**Exercise description:**
Check each line of the entries below for the string "computer"; copy every line where it appears.

(Records from a collection)
[Start of Attachment]
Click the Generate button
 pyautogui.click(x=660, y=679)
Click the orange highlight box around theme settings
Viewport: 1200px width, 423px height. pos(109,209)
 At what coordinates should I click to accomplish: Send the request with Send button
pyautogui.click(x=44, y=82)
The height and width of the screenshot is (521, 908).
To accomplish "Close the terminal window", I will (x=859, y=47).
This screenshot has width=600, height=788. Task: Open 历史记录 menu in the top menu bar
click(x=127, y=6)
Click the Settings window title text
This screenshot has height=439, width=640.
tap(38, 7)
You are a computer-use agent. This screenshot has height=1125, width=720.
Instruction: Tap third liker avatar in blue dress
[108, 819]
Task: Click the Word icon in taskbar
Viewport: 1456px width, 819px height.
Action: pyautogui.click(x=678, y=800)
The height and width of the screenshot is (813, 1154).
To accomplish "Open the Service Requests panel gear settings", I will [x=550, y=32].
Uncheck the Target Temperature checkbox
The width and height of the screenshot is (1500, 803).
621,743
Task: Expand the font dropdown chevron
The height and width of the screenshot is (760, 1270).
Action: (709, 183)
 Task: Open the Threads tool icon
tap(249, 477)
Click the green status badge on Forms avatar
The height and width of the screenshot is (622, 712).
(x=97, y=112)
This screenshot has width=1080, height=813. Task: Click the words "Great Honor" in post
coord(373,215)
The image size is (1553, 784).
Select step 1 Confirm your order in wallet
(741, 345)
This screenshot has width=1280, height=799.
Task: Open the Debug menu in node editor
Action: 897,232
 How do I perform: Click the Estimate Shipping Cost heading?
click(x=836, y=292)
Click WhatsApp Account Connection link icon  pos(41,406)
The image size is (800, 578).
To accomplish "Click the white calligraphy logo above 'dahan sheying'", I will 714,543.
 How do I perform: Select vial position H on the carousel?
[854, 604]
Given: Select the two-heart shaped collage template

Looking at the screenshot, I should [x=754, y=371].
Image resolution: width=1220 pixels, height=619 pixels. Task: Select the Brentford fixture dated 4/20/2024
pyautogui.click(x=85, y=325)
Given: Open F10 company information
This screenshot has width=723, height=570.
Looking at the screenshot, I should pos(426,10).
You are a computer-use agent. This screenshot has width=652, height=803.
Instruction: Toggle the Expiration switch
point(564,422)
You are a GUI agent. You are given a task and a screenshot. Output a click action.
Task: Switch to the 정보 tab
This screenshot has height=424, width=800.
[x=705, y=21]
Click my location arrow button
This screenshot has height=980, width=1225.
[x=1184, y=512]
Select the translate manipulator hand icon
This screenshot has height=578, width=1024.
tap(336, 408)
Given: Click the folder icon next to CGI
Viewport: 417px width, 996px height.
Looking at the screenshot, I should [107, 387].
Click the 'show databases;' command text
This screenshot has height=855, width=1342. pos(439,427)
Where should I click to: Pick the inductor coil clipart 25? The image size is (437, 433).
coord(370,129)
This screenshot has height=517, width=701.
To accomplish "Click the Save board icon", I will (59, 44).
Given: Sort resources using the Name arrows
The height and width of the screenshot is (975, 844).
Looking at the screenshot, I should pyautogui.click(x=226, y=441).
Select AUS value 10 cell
[End of Attachment]
**Task result:**
You are a computer-use agent. This screenshot has height=1125, width=720.
You are a computer-use agent. This screenshot has width=652, height=803.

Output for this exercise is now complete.